PROVIDED TEXT:

+ + + +

2011 — student award of excellence
After completing my bachelors degree in Natural Resources and Environmental Sciences in 2008, I wandered for a year completing internships before being (surprised to be) accepted into the masters program at Ohio University. I spent my time in Ohio focusing on social documentary work and expanding my perceptions of photography and life. I've finished my coursework at Ohio but the masters is still in progress.
Currently located in Concord, New Hampshire and available for assignments.
Travis transitioned from prison to home confinement in a camper alongside the Ohio River in Jackson County, WV in 2009. He wore an ankle bracelet that monitored his location keeping him within a hundred feet of his home. Travis dealt with these restrictions while raising his two young daughters, Patience and Journey, and trying to keep old temptations at bay.

+ + + +

[Stored data entries]
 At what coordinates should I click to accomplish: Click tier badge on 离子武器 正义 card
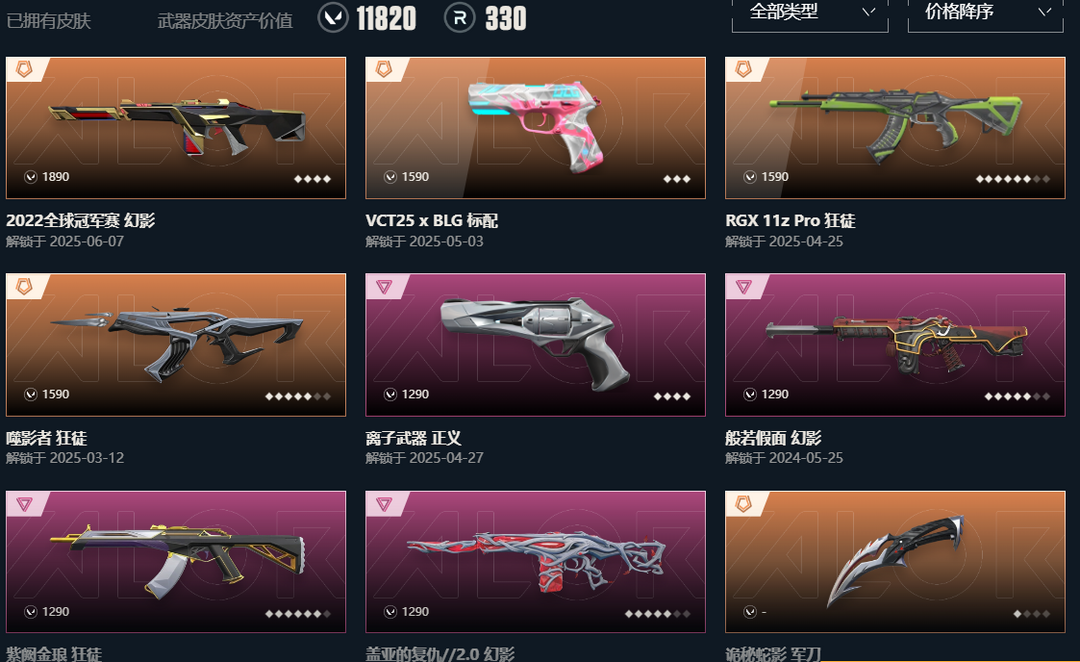pyautogui.click(x=384, y=286)
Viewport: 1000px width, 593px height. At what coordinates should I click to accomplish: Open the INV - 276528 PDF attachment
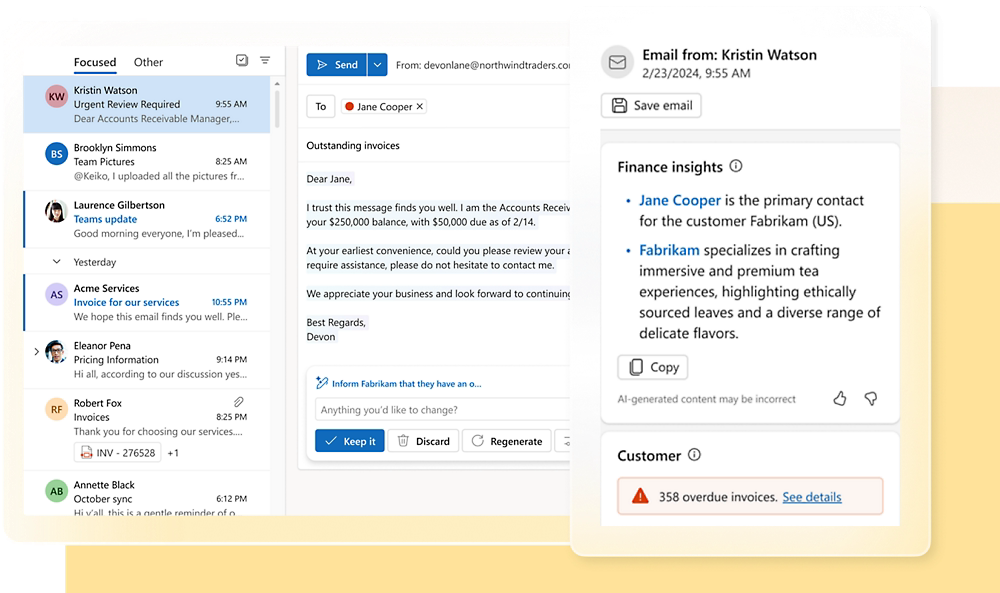pyautogui.click(x=118, y=452)
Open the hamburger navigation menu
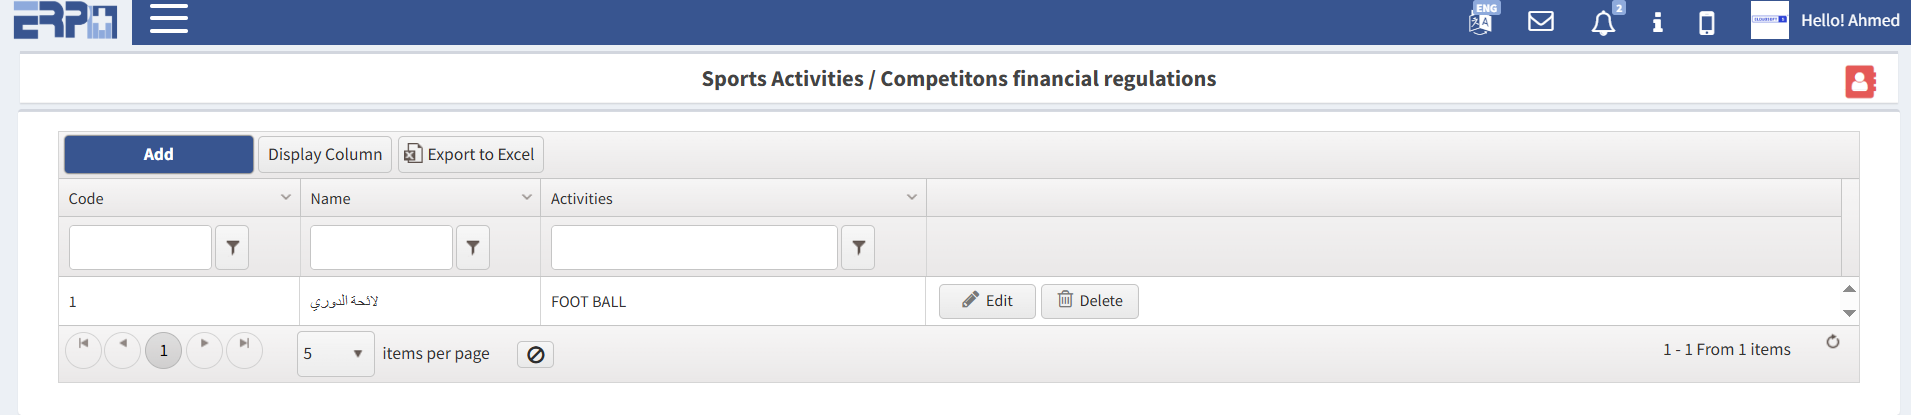 pos(169,19)
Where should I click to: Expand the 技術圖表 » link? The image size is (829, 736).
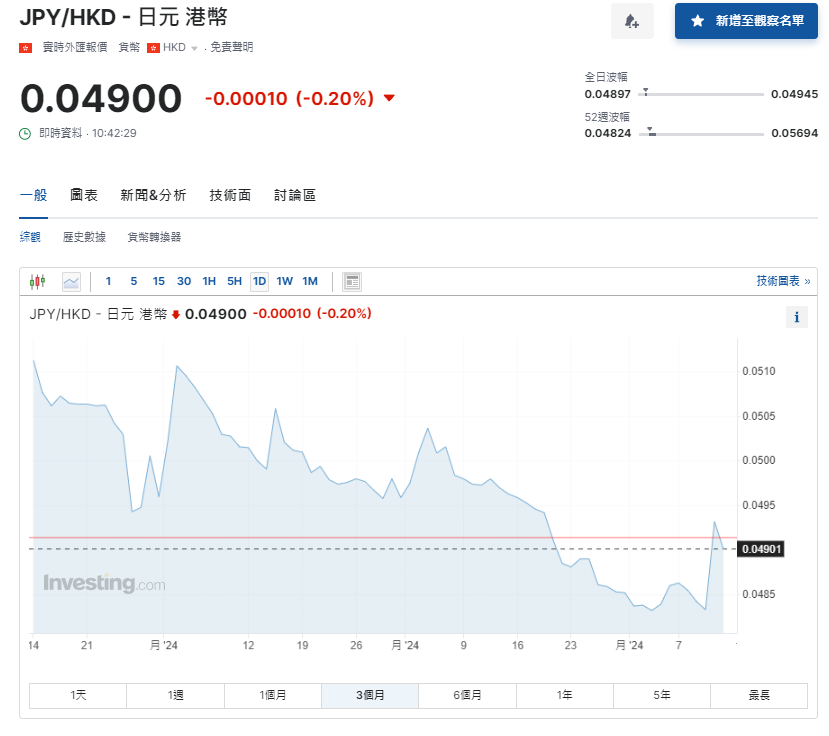[x=783, y=281]
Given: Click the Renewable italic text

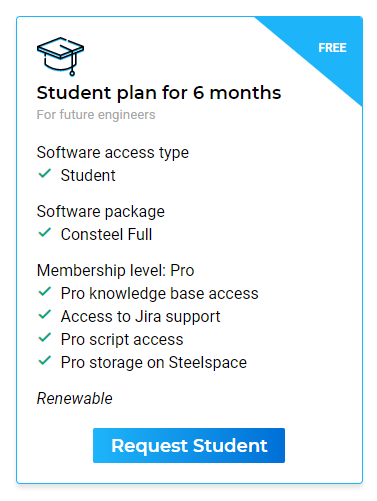Looking at the screenshot, I should pos(75,398).
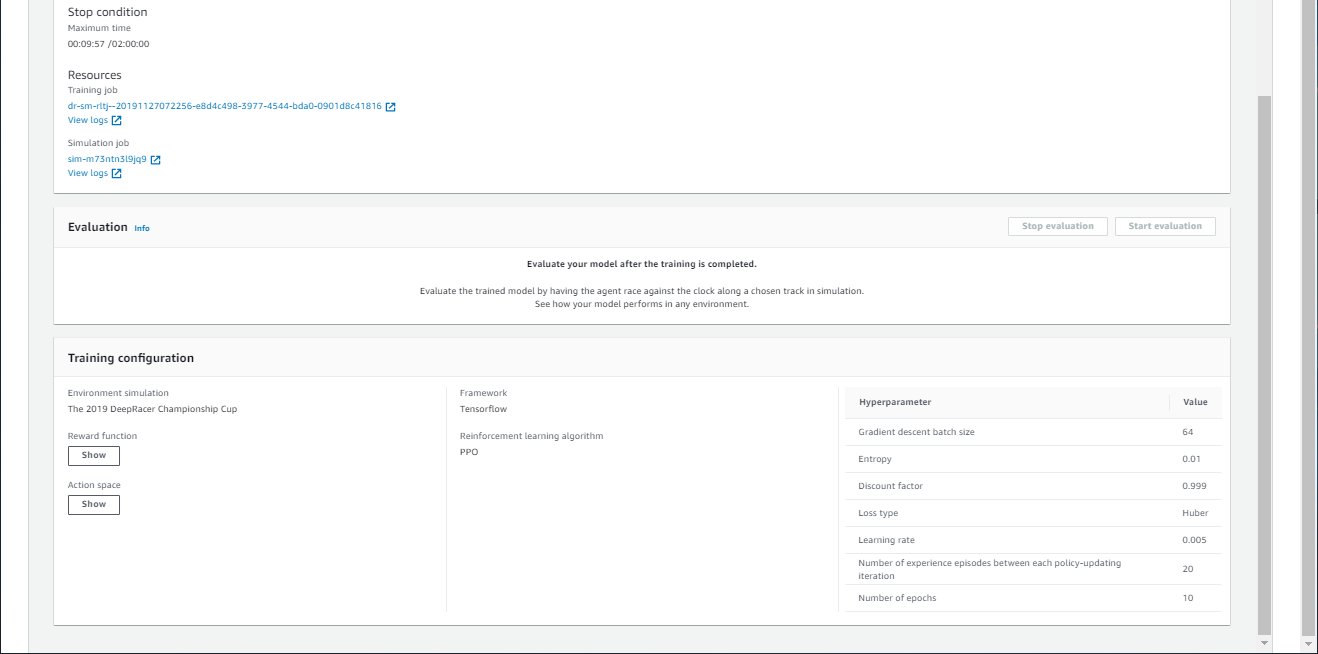The image size is (1318, 654).
Task: Click external link icon beside training job ID
Action: pos(391,107)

+ + + +

TO DO: Using the provided text, explain in one to three sentences what the ankle bracelet Travis wore was for. These rows come from a separate source.

OUTPUT FOR THIS EXERCISE: The ankle bracelet monitored Travis's location to keep him within a hundred feet of his home. He wore it during his home confinement after leaving prison.